AT&T has a rocky reputation with investors, but for income-focused folks, it’s still a go-to for high dividends. It offered around 5.5% in 2023, with a yearly dividend of roughly $1.11 per share. Despite the recent dividend cut, AT&T remains one of the most high-yield options out there.

Pros:

  • High yield, ideal for income-seeking investors
  • Well-established in telecommunications

Cons:

  • Dividend cut in recent years casts doubt on stability
  • Facing tough competition and high debt load

Conclusion on 10 Best Dividend Stocks to Buy in 2024

These ten stocks represent a diverse array of industries and payout histories, making them well-suited for different types of dividend investors. Johnson & Johnson and Procter & Gamble are ideal for steady income seekers, while Apple and Microsoft offer a blend of growth and dividends, perfect for those with a bit more risk tolerance.

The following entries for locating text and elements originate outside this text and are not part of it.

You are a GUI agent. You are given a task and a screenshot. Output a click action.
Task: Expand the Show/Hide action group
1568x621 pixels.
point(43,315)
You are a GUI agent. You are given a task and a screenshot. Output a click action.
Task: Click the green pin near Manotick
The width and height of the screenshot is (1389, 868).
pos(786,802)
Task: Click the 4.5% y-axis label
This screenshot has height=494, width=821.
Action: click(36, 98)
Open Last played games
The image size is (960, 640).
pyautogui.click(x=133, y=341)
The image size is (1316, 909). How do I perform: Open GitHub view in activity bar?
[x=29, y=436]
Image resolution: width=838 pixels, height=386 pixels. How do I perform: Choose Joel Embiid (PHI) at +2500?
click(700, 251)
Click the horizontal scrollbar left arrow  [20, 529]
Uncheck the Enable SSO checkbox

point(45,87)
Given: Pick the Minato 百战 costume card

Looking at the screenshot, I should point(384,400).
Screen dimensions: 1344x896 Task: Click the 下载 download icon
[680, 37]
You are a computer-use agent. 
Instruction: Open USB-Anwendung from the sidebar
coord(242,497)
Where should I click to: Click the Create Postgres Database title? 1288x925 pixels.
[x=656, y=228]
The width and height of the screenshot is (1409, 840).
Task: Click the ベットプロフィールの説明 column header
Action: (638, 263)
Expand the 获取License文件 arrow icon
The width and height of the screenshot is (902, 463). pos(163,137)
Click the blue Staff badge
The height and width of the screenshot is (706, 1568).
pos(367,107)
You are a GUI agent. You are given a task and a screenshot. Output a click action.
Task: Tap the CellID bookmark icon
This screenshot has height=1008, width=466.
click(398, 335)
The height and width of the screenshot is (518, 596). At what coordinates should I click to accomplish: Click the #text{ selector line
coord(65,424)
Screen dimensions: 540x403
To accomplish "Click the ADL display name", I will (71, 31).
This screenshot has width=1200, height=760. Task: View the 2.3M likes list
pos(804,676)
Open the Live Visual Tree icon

When choosing dividend stocks, keep in mind that higher yields don’t always mean better investments. Companies like AT&T offer higher yields, but they may come with more volatility and potential risks. Meanwhile, stocks like Apple or Microsoft may not pay as much upfront, but they offer considerable growth potential and dividend increases over time.

In short, it’s a mixed bag. A well-rounded dividend portfolio often includes a blend of high-yield options, stable dividend-growers, and a few growth stocks that offer modest dividends. Do your research, stay diversified, and remember—patience pays off. After all, dividends are the gift that keeps on giving!